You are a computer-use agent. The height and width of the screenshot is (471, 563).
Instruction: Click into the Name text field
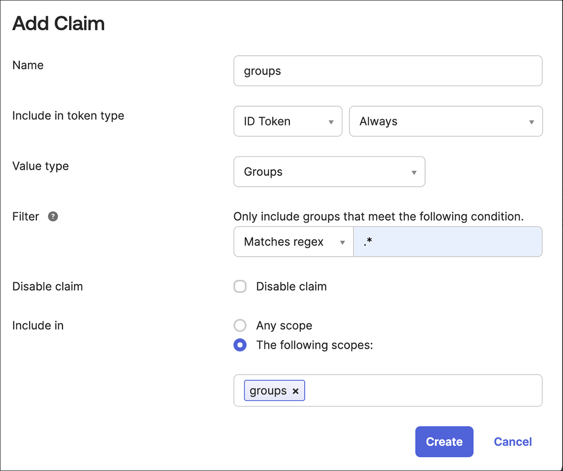(x=388, y=71)
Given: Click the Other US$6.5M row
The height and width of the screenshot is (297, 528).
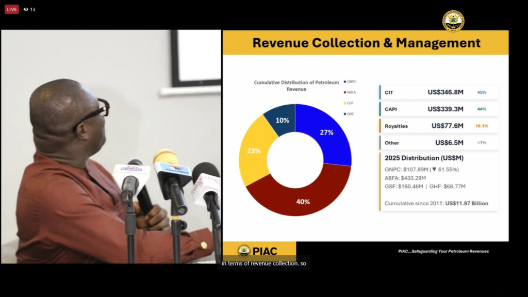Looking at the screenshot, I should (x=439, y=143).
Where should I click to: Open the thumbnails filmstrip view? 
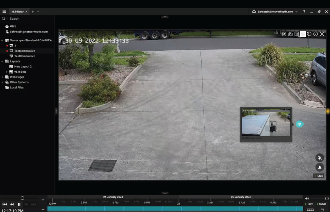tap(310, 210)
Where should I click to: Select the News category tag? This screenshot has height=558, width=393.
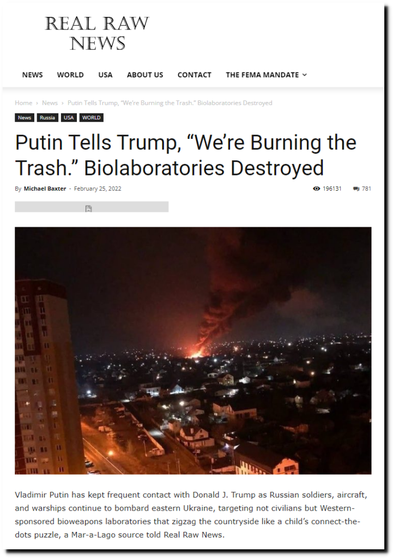[x=25, y=118]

Written instruction
Copy the rows above word for word, leaving out the pictures.

Result for this task
You are a computer-use agent. The height and width of the screenshot is (471, 563).
Instruction: Click into the Name text field
(x=388, y=71)
Given: Click the Other US$6.5M row
The height and width of the screenshot is (297, 528).
Looking at the screenshot, I should (x=439, y=143).
Where should I click to: Open the thumbnails filmstrip view? 
tap(310, 210)
Where should I click to: Select the News category tag? This screenshot has height=558, width=393.
[x=25, y=118]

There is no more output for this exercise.